Précédemment, nous évoquions la relation rentabilité et risque mais ici, avec les nouveaux
modèles de risques intégrés à la rentabilité, comme les modèles RAROC, nous nous trouvons
dans une logique l’on essaie de corriger la performance du risque que l’on a accepté de
prendre. Ce n’est pas pareil de rechercher une rentabilité de 15% avec un risque extrêmement
fort et de rechercher une rentabilité de 10% avec un risque extrêmement faible. Encore faut-il
pouvoir quantifier le risque fort ou faible en termes d’impact sur la rentabilité. Dans ce
domaine, les modèles RAROC ont été très loin et ils sont très utilisés dans l’aide à la
tarification. Est-ce qu’on tarifie correctement le client pour tenir compte du risque normal
qu’on va assurer ? Si le risque est anormal, il faudra prévoir des fonds propres supplémentaires
pour pouvoir supporter la perte exceptionnelle.
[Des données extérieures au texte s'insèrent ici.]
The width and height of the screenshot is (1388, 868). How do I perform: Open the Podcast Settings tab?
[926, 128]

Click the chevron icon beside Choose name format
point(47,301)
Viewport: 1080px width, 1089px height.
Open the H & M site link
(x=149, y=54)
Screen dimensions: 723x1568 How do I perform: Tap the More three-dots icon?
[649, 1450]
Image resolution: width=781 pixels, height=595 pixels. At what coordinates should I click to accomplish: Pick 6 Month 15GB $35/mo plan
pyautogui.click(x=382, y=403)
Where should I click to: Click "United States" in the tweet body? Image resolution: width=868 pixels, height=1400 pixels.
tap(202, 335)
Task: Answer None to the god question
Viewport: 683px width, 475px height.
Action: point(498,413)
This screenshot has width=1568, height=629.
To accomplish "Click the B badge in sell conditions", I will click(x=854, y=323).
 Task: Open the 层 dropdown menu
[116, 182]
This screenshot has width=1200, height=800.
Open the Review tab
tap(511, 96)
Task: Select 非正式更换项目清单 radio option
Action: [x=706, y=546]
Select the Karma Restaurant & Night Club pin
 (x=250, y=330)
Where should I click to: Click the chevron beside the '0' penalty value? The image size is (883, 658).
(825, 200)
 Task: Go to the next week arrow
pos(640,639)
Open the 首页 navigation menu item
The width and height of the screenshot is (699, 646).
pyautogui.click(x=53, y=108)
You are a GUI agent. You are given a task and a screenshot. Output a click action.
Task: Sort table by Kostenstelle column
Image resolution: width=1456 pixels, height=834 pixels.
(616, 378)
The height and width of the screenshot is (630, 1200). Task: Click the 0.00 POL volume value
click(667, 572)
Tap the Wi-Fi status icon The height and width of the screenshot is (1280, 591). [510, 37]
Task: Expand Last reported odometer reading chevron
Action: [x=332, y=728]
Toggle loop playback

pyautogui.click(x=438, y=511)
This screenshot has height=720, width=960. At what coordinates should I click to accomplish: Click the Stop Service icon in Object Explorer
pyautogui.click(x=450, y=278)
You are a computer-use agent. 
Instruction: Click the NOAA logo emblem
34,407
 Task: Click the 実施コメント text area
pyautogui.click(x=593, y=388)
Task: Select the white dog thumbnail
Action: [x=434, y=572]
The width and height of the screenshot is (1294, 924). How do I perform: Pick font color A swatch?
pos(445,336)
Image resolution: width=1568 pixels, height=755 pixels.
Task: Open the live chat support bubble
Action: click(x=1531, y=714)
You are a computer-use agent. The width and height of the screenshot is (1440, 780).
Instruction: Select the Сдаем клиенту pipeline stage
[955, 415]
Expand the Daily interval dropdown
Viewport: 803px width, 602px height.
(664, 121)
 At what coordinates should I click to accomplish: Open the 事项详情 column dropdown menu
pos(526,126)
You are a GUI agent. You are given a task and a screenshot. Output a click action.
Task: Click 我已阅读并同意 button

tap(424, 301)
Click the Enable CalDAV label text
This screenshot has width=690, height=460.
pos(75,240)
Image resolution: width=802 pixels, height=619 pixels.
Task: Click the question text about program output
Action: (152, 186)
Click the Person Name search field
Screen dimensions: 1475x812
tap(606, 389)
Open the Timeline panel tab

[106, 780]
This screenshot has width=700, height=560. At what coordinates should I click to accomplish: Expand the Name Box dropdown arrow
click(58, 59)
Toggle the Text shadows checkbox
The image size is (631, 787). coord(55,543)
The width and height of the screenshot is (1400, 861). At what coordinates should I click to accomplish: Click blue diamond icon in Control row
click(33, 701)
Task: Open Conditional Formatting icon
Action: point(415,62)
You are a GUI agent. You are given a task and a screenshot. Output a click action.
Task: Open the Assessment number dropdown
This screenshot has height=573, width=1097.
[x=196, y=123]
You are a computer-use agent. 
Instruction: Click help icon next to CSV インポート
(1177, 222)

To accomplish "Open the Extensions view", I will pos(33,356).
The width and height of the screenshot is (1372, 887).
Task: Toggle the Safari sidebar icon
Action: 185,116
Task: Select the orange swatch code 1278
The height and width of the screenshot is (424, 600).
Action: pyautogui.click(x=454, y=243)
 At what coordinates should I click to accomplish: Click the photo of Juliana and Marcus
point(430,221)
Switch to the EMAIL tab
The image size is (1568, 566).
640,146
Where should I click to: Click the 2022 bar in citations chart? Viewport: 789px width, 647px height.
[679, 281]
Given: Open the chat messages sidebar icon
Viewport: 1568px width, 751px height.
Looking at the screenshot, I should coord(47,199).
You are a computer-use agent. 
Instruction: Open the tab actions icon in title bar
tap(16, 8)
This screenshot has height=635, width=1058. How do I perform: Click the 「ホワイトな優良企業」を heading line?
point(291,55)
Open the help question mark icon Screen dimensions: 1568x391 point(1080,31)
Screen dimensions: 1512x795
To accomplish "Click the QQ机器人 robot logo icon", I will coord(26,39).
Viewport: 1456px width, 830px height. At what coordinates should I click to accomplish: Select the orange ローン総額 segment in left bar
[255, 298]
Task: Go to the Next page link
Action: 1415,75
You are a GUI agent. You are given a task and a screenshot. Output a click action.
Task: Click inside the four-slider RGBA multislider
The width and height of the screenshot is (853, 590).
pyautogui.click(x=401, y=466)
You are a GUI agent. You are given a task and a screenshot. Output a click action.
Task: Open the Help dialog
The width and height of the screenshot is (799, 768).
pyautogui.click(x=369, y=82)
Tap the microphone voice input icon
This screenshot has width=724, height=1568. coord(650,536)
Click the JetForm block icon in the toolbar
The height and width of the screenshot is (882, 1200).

En conclusion, je voudrais souligner cette capacité à construire des métriques de risque en
termes monétaire et agrégeables, à construire des indicateurs de performance corrigés du risque
et totalement intégrés, à construire des outils de reporting de l’exposition au risque qui soient
eux-mêmes globalisants et enfin à lier cette logique de prise de risque avec l’allocation à
prévoir pour couvrir le risque que l’on prend.